Most individual’s goals in doing long-term care planning include:
- Naming an agent and providing instructions and authority for the agent to make health and personal care decisions for the individual in case he/she becomes incapacitated;
- Providing authority for someone to manage the property and handle financial affairs of an individual in case he/she becomes incapacitated;
- Ensuring the individual’s access to qualify long-term care services, preferably at-home for as long as possible;
- Reducing the emotional and financial stress on the individual and his/her family in the event the individual needs long-term care services, especially for an extended period of time;
- Providing for the individual’s access to public benefits and other governmental resources for long-term care services; and
- Preserving and protecting the individual’s assets (at least to the extent not needed for the individual’s care) for his/her spouse and children upon the individual’s death.

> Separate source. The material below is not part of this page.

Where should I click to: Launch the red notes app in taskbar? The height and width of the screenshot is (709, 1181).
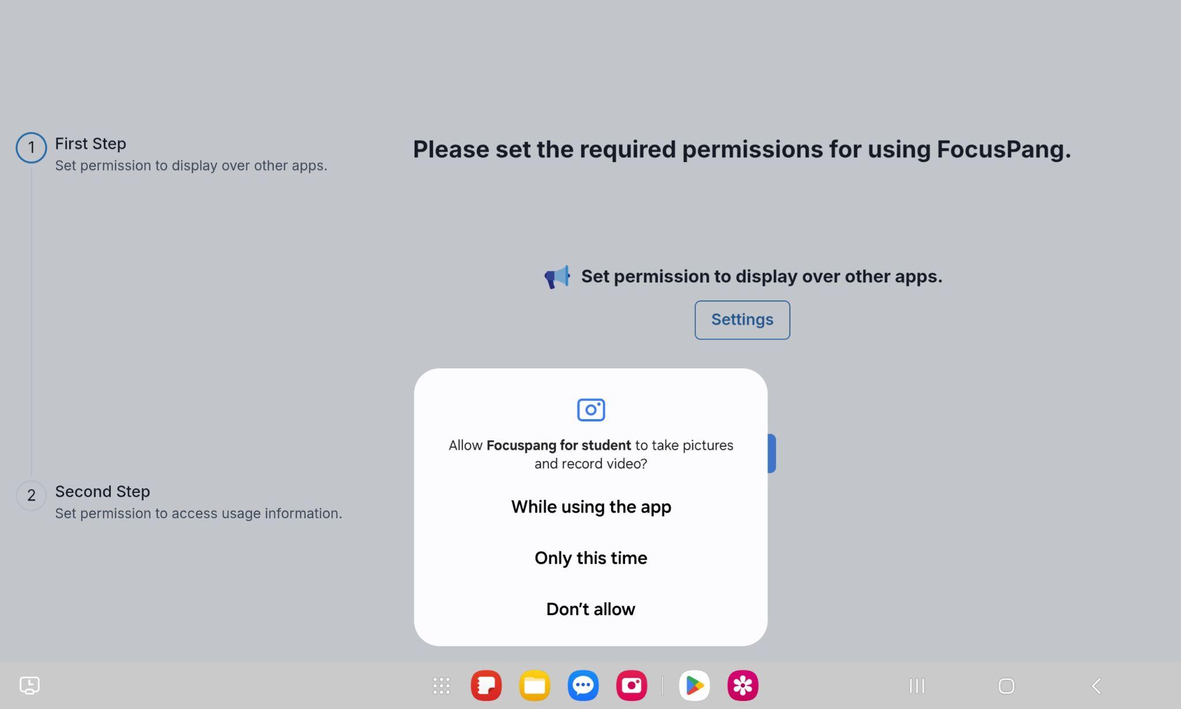point(486,685)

Pre-planning for long-term care is especially important for individuals over the age of 65 as there is about a 70 percent probability that such individuals will require long-term care services before they die. Of course, the older the individual gets, the higher the probability they will require care.
In pre-planning for long-term care, the lawyer helps the individual and the family to understand what are the:
- Long-term care options that are available in the area and what they cost;
- Public benefits that may be available to pay for the various types of care and the eligibility criteria for such benefits; and
- Likely consequences of failing to plan for long-term care before the individual loses capacity.
As part of long-term care planning, the Elder Law lawyer helps explain the coverage differences between Medicare and Medi-Cal or Medicaid and the appropriate use and limitations of financial products such as long-term care insurance and various annuities that are often sold to elders for the purpose of paying for long-term care or qualifying for VA benefits or Medi-Cal benefits. The Elder Law lawyer also helps individuals who find it painful to raise the subjects of long-term care and dying with their families or who do not wish to reveal their financial circumstances to their families. Finally, the Elder Law lawyer helps bring the peace of mind to individuals and their loved ones that comes from knowing that a plan is in place for their long-term care, should it be needed.
At Carney Elder Law, as Elder Law attorneys we specialize in planning for our clients who are concerned about the possibility that they someday may become incapacitated and/or need long-term care. We understand the complexity and anxiety that comes with the responsibility for the care and treatment of elderly or special needs loved ones. We know the problems faced by families caring for parents’ suffering from Alzheimer’s, Parkinson’s, Stroke and other disabling diseases and conditions and provide our clients with helpful information, resources, advice, and superior legal services.